Your task -
Please transcribe the listing in its entirety, character for character.

Material provided -
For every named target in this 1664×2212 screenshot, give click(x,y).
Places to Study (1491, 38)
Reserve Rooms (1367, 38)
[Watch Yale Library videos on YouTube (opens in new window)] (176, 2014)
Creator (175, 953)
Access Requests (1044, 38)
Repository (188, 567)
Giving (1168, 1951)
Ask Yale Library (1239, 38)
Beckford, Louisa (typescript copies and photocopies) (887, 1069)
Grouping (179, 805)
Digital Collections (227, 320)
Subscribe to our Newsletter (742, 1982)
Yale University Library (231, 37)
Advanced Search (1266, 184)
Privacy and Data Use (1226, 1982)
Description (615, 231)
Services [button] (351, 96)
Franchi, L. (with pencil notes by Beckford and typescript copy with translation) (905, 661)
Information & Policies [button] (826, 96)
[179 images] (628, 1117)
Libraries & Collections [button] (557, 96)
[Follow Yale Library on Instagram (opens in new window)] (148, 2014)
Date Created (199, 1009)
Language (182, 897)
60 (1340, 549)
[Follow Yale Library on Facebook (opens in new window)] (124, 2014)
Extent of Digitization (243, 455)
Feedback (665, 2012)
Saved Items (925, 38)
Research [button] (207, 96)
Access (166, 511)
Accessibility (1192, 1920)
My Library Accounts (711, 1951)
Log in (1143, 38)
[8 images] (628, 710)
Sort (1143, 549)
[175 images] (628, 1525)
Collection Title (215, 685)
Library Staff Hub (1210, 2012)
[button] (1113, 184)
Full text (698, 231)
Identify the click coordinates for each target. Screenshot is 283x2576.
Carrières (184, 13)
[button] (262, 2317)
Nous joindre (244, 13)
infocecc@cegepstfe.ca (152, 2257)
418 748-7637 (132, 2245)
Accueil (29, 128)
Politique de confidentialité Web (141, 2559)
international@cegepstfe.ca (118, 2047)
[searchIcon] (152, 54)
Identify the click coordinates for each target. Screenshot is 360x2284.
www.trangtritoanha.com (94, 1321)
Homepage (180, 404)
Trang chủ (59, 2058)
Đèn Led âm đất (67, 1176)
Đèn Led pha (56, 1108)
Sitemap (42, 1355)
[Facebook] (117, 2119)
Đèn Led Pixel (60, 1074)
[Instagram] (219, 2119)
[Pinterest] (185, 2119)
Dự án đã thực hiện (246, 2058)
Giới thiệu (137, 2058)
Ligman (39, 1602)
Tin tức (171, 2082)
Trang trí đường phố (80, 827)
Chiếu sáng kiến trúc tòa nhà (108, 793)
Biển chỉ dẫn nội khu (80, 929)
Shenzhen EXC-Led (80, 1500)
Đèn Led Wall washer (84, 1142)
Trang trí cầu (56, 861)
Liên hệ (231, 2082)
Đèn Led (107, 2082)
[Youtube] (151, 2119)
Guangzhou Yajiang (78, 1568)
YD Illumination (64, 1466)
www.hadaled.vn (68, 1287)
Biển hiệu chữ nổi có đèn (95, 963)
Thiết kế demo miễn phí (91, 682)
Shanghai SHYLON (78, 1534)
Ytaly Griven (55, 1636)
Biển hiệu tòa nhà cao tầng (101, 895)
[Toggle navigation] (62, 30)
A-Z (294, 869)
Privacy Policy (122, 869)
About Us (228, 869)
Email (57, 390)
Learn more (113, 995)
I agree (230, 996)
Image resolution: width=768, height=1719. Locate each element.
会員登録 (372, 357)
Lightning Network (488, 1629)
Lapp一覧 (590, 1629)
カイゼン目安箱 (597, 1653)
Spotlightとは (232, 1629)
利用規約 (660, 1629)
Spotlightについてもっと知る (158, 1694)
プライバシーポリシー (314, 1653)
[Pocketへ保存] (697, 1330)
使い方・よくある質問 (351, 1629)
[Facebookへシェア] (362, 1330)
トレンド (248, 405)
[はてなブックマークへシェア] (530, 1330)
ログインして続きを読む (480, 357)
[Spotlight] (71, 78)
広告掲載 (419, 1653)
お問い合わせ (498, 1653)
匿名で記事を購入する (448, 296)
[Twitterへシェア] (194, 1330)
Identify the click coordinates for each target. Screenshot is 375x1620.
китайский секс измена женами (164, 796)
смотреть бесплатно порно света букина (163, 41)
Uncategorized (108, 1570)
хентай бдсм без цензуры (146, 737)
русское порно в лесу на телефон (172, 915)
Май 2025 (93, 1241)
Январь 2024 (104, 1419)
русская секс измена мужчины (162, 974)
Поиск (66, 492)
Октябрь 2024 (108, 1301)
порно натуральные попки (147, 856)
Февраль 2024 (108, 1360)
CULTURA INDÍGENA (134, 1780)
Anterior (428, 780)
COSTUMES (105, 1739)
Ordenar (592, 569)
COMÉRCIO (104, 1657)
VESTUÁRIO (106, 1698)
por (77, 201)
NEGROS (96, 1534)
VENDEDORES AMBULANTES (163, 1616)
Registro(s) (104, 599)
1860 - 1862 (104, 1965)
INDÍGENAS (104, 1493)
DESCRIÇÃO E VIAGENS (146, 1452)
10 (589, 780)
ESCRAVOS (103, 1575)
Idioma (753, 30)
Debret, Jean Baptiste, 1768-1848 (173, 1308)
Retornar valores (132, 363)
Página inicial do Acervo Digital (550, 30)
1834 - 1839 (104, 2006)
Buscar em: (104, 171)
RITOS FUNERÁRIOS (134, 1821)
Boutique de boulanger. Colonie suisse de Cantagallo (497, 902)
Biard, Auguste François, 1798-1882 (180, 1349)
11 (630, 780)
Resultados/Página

Result of the exercise -
For every named target in this 1664×2212 screenshot, give click(x,y).
Places to Study (1491, 38)
Reserve Rooms (1367, 38)
[Watch Yale Library videos on YouTube (opens in new window)] (176, 2014)
Creator (175, 953)
Access Requests (1044, 38)
Repository (188, 567)
Giving (1168, 1951)
Ask Yale Library (1239, 38)
Beckford, Louisa (typescript copies and photocopies) (887, 1069)
Grouping (179, 805)
Digital Collections (227, 320)
Subscribe to our Newsletter (742, 1982)
Yale University Library (231, 37)
Advanced Search (1266, 184)
Privacy and Data Use (1226, 1982)
Description (615, 231)
Services [button] (351, 96)
Franchi, L. (with pencil notes by Beckford and typescript copy with translation) (905, 661)
Information & Policies [button] (826, 96)
[179 images] (628, 1117)
Libraries & Collections [button] (557, 96)
[Follow Yale Library on Instagram (opens in new window)] (148, 2014)
Date Created (199, 1009)
Language (182, 897)
60 (1340, 549)
[Follow Yale Library on Facebook (opens in new window)] (124, 2014)
Extent of Digitization (243, 455)
Feedback (665, 2012)
Saved Items (925, 38)
Research [button] (207, 96)
Access (166, 511)
Accessibility (1192, 1920)
My Library Accounts (711, 1951)
Log in (1143, 38)
[8 images] (628, 710)
Sort (1143, 549)
[175 images] (628, 1525)
Collection Title (215, 685)
Library Staff Hub (1210, 2012)
[button] (1113, 184)
Full text (698, 231)
Identify the click coordinates for each target. Screenshot is 283x2576.
Carrières (184, 13)
[button] (262, 2317)
Nous joindre (244, 13)
infocecc@cegepstfe.ca (152, 2257)
418 748-7637 (132, 2245)
Accueil (29, 128)
Politique de confidentialité Web (141, 2559)
international@cegepstfe.ca (118, 2047)
[searchIcon] (152, 54)
Identify the click coordinates for each target. Screenshot is 360x2284.
www.trangtritoanha.com (94, 1321)
Homepage (180, 404)
Trang chủ (59, 2058)
Đèn Led âm đất (67, 1176)
Đèn Led pha (56, 1108)
Sitemap (42, 1355)
[Facebook] (117, 2119)
Đèn Led Pixel (60, 1074)
[Instagram] (219, 2119)
[Pinterest] (185, 2119)
Dự án đã thực hiện (246, 2058)
Giới thiệu (137, 2058)
Ligman (39, 1602)
Tin tức (171, 2082)
Trang trí đường phố (80, 827)
Chiếu sáng kiến trúc tòa nhà (108, 793)
Biển chỉ dẫn nội khu (80, 929)
Shenzhen EXC-Led (80, 1500)
Đèn Led Wall washer (84, 1142)
Trang trí cầu (56, 861)
Liên hệ (231, 2082)
Đèn Led (107, 2082)
[Youtube] (151, 2119)
Guangzhou Yajiang (78, 1568)
YD Illumination (64, 1466)
www.hadaled.vn (68, 1287)
Biển hiệu chữ nổi có đèn (95, 963)
Thiết kế demo miễn phí (91, 682)
Shanghai SHYLON (78, 1534)
Ytaly Griven (55, 1636)
Biển hiệu tòa nhà cao tầng (101, 895)
[Toggle navigation] (62, 30)
A-Z (294, 869)
Privacy Policy (122, 869)
About Us (228, 869)
Email (57, 390)
Learn more (113, 995)
I agree (230, 996)
Image resolution: width=768, height=1719. Locate each element.
会員登録 (372, 357)
Lightning Network (488, 1629)
Lapp一覧 (590, 1629)
カイゼン目安箱 (597, 1653)
Spotlightとは (232, 1629)
利用規約 (660, 1629)
Spotlightについてもっと知る (158, 1694)
プライバシーポリシー (314, 1653)
[Pocketへ保存] (697, 1330)
使い方・よくある質問 (351, 1629)
[Facebookへシェア] (362, 1330)
トレンド (248, 405)
[はてなブックマークへシェア] (530, 1330)
ログインして続きを読む (480, 357)
[Spotlight] (71, 78)
広告掲載 (419, 1653)
お問い合わせ (498, 1653)
匿名で記事を購入する (448, 296)
[Twitterへシェア] (194, 1330)
Identify the click coordinates for each target. Screenshot is 375x1620.
китайский секс измена женами (164, 796)
смотреть бесплатно порно света букина (163, 41)
Uncategorized (108, 1570)
хентай бдсм без цензуры (146, 737)
русское порно в лесу на телефон (172, 915)
Май 2025 (93, 1241)
Январь 2024 (104, 1419)
русская секс измена мужчины (162, 974)
Поиск (66, 492)
Октябрь 2024 (108, 1301)
порно натуральные попки (147, 856)
Февраль 2024 (108, 1360)
CULTURA INDÍGENA (134, 1780)
Anterior (428, 780)
COSTUMES (105, 1739)
Ordenar (592, 569)
COMÉRCIO (104, 1657)
VESTUÁRIO (106, 1698)
por (77, 201)
NEGROS (96, 1534)
VENDEDORES AMBULANTES (163, 1616)
Registro(s) (104, 599)
1860 - 1862 (104, 1965)
INDÍGENAS (104, 1493)
DESCRIÇÃO E VIAGENS (146, 1452)
10 (589, 780)
ESCRAVOS (103, 1575)
Idioma (753, 30)
Debret, Jean Baptiste, 1768-1848 (173, 1308)
Retornar valores (132, 363)
Página inicial do Acervo Digital (550, 30)
1834 - 1839 (104, 2006)
Buscar em: (104, 171)
RITOS FUNERÁRIOS (134, 1821)
Boutique de boulanger. Colonie suisse de Cantagallo (497, 902)
Biard, Auguste François, 1798-1882 (180, 1349)
11 (630, 780)
Resultados/Página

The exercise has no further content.